At a Glance
- Tasks: Build scalable data pipelines and automate workflows using AWS, Databricks, and PySpark.
- Company: Join a high-impact engineering team in a collaborative environment.
- Benefits: Competitive salary of £80k-£95k, hybrid work model, and career growth opportunities.
- Other info: Start in August and enjoy a dynamic workplace in London or Glasgow.
- Why this job: Work with cutting-edge technology and make a real impact on marketing insights.
- Qualifications: Experience in cloud environments, AWS services, and strong skills in PySpark and SQL.
The predicted salary is between 80000 - 90000 £ per year.
Location: This is a hybrid engagement represented by 2 days/week onsite, either in Central London or Glasgow.
Start Date: Must be able to start mid-August.

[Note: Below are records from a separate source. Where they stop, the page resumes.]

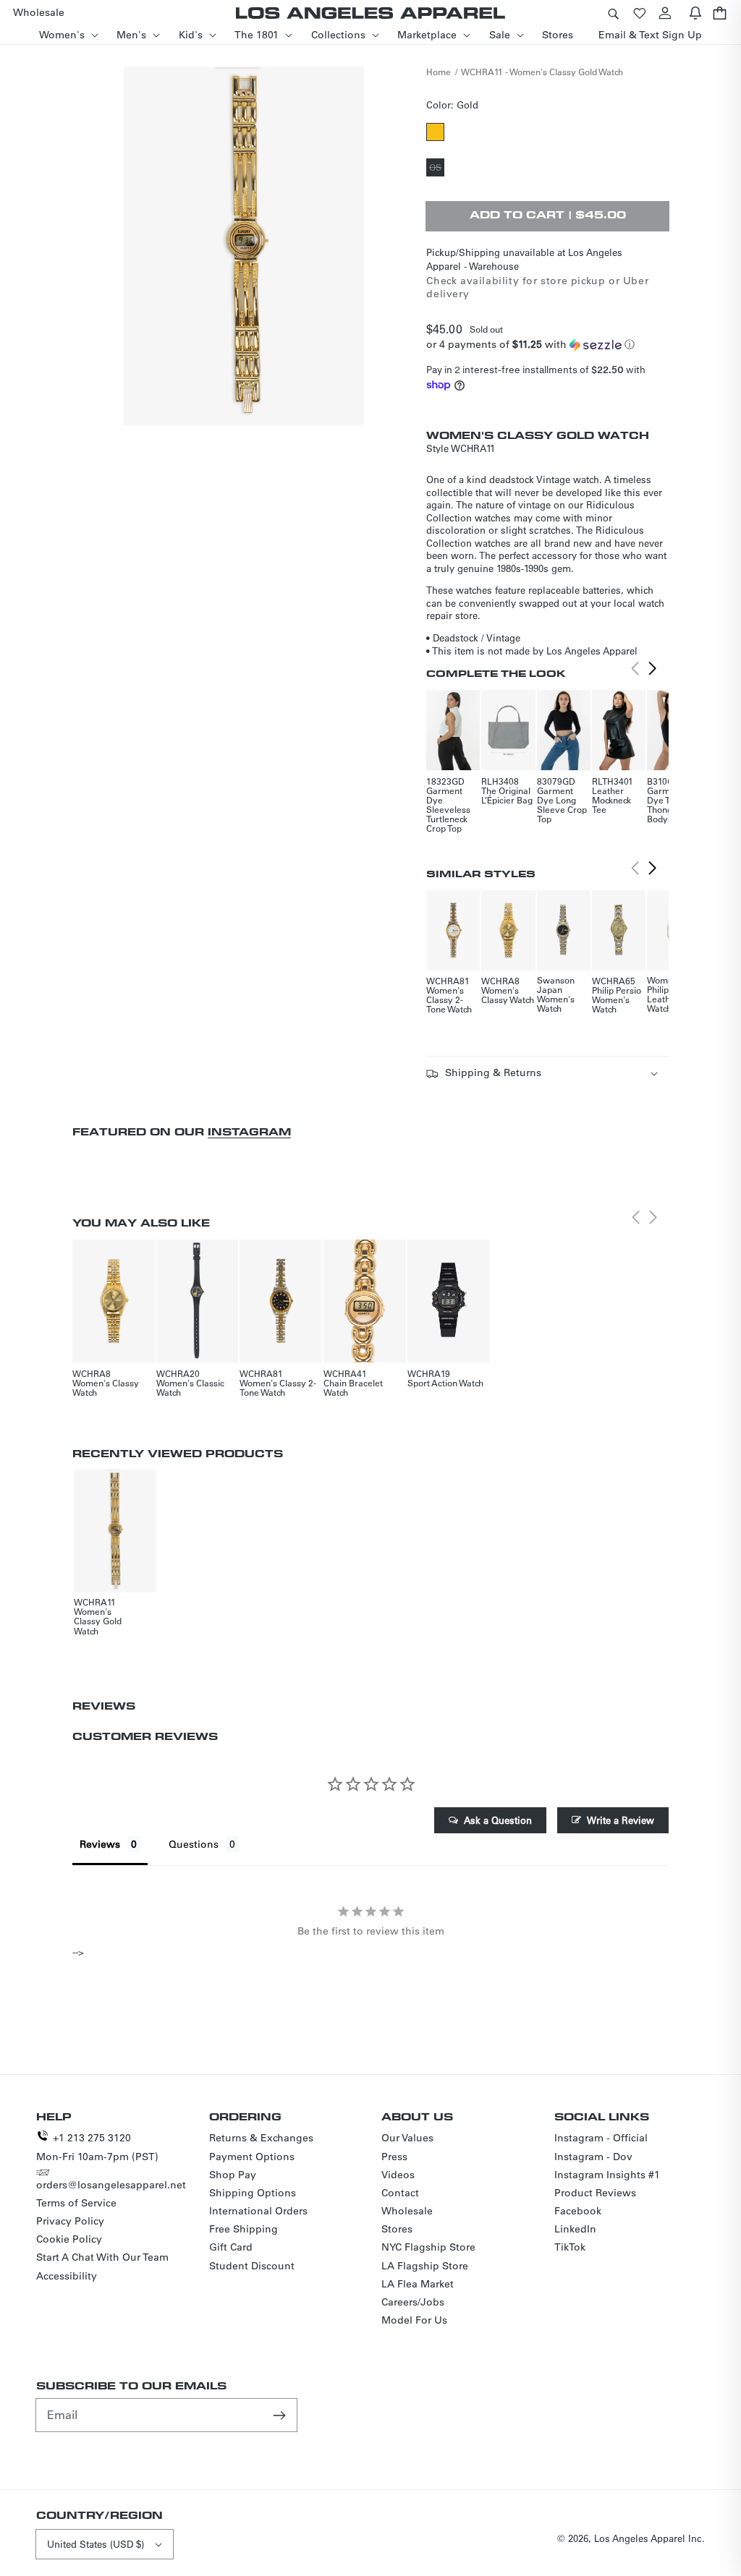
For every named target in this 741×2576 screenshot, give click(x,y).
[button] (613, 12)
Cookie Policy (69, 2239)
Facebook (577, 2210)
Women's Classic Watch (190, 1387)
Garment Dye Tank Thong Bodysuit (665, 804)
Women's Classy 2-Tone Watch (449, 999)
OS (436, 168)
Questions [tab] (194, 1844)
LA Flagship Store (424, 2265)
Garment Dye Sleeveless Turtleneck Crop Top (448, 809)
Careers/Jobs (412, 2301)
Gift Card (231, 2246)
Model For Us (414, 2319)
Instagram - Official (601, 2137)
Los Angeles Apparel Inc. (649, 2538)
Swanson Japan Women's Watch (556, 994)
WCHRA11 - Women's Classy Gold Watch (542, 71)
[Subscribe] (281, 2415)
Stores (396, 2228)
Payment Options (252, 2156)
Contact (400, 2192)
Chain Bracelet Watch (353, 1387)
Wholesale (407, 2210)
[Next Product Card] (652, 668)
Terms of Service (76, 2202)
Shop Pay (232, 2174)
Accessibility (66, 2275)
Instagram (249, 1131)
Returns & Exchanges (261, 2137)
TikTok (569, 2246)
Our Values (407, 2137)
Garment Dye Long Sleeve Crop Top (562, 804)
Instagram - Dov (593, 2156)
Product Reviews (595, 2192)
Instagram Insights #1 (607, 2174)
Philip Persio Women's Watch (616, 999)
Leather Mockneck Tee (611, 800)
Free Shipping (243, 2228)
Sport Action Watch (445, 1383)
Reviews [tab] (100, 1844)
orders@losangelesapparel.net (111, 2184)
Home (438, 71)
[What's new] (695, 12)
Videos (398, 2174)
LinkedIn (575, 2228)
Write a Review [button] (620, 1820)
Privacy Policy (70, 2220)
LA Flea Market (417, 2283)
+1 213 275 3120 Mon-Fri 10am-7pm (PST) (97, 2146)
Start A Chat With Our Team (102, 2257)
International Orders (258, 2210)
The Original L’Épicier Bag (507, 795)
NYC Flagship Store (428, 2246)
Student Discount (252, 2265)
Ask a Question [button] (498, 1820)
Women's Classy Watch (507, 994)
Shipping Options (252, 2192)
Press (394, 2156)
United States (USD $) (95, 2544)
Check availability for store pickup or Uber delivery (537, 287)
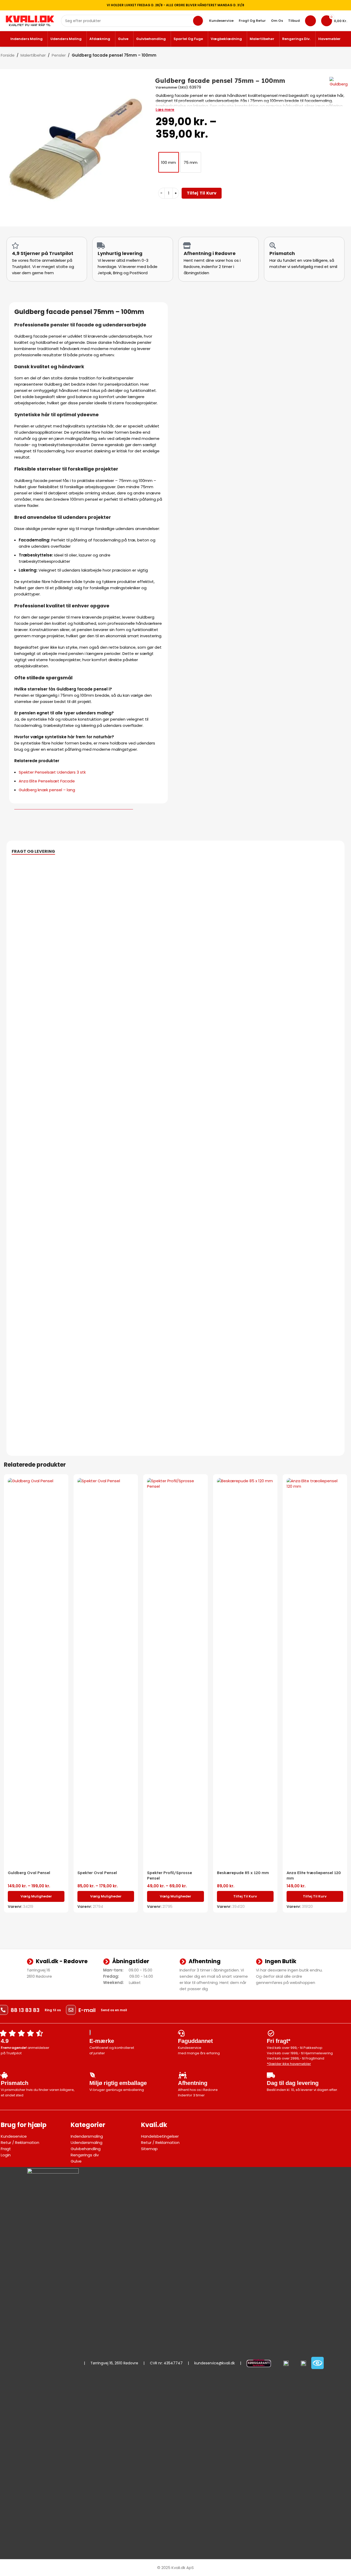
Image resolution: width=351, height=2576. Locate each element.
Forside (8, 55)
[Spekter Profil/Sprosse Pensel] (175, 1673)
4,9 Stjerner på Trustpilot (42, 253)
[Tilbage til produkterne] (341, 55)
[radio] (168, 162)
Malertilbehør (33, 55)
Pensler (59, 55)
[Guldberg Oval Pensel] (36, 1673)
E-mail (87, 2010)
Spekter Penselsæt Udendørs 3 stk (52, 772)
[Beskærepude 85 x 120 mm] (245, 1673)
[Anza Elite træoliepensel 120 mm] (315, 1673)
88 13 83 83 (25, 2010)
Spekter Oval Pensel (97, 1872)
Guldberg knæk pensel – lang (47, 790)
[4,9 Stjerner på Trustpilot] (15, 245)
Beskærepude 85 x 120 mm (243, 1872)
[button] (245, 1896)
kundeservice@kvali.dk (214, 2363)
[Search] (198, 21)
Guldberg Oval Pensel (29, 1872)
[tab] (33, 851)
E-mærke (101, 2041)
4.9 (5, 2041)
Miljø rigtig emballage (118, 2083)
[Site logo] (30, 20)
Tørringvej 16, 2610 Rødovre (114, 2363)
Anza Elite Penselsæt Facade (47, 781)
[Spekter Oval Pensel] (105, 1673)
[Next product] (347, 55)
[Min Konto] (310, 21)
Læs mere (165, 109)
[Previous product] (335, 55)
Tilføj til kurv (201, 193)
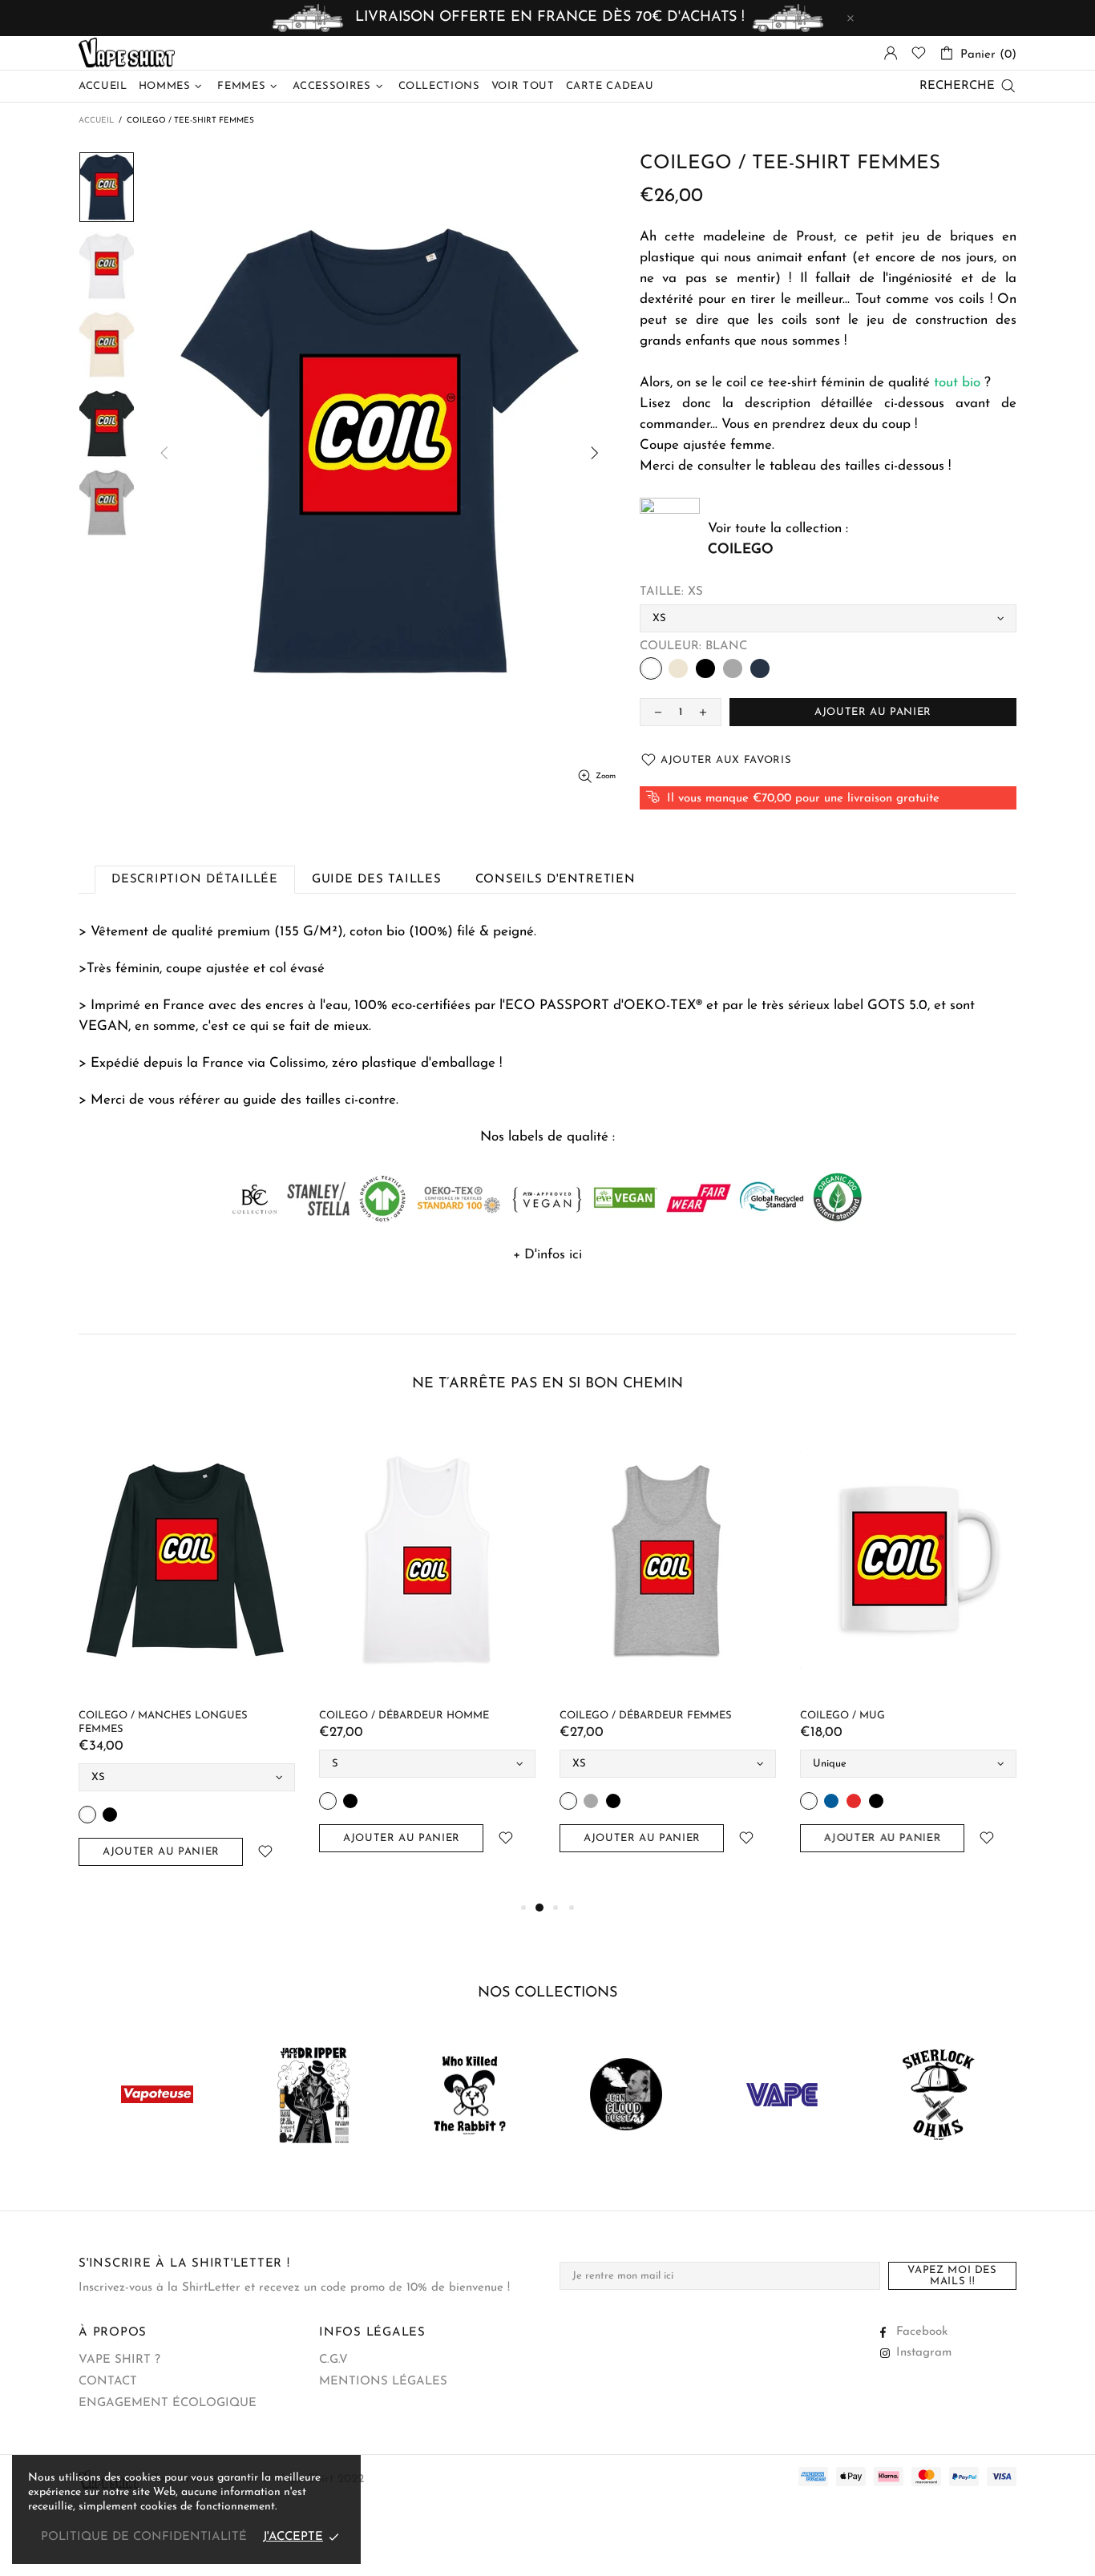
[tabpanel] (208, 1653)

Salary: £80k-£90k (Senior) | £90k-£95k (Lead)
About The Role
Our partner is looking for a Senior Data Engineer to join a high-impact engineering team delivering scalable data solutions for complex marketing and customer insight use cases. This is an opportunity to work on cutting-edge data pipelines, cloud-native platforms and real-time data flows in a collaborative, forward-thinking environment. You’ll be involved in designing and building production-grade ETL pipelines, driving DevOps practices across data systems and contributing to high-availability architectures using tools like Databricks, Spark and Airflow - all within a modern AWS ecosystem.
Responsibilities
- Architect and build scalable, secure data pipelines using AWS, Databricks and PySpark.
- Design and implement robust ETL/ELT solutions for both structured and unstructured data.
- Automate workflows and orchestrate jobs using Airflow and GitHub Actions.
- Integrate data with third-party APIs to support real-time marketing insights.
- Collaborate closely with cross-functional teams including Data Science, Software Engineering and Product.
- Champion best practices in data governance, observability and compliance.
- Contribute to CI/CD pipeline development and infrastructure automation (Terraform, AWS DevOps).
- Provide input into technical decisions, peer reviews and solution design.
Requirements
- Proven experience as a Data Engineer in cloud-first environments.
- Strong commercial knowledge of AWS services (e.g. S3, Glue, Redshift).
- Advanced PySpark and Databricks experience (Delta Lake, Unity Catalog, Databricks Jobs etc).
- Proficient in SQL (T-SQL/SparkSQL) and Python for data transformation and scripting.
- Hands-on experience with workflow orchestration tools such as Airflow.
- Strong version control and DevOps exposure (Git, GitHub Actions, Terraform).
- Familiar with data quality tools and metadata/cataloguing (e.g. Great Expectations, Unity Catalog).
- Beneficial: MarTech domain knowledge.
Remote Senior Data Engineer - AWS/Databricks/PySpark - August Start Date in Bristol employer: WüNDER_TALENT
Join a dynamic and innovative team as a Senior Data Engineer, where you'll have the opportunity to work on cutting-edge data solutions in a hybrid environment that balances flexibility with collaboration. With a strong focus on employee growth, our company offers extensive training and development opportunities, alongside a supportive work culture that values creativity and teamwork. Located in vibrant Central London or Glasgow, you will enjoy the unique advantages of these cities while contributing to impactful projects that drive real business insights.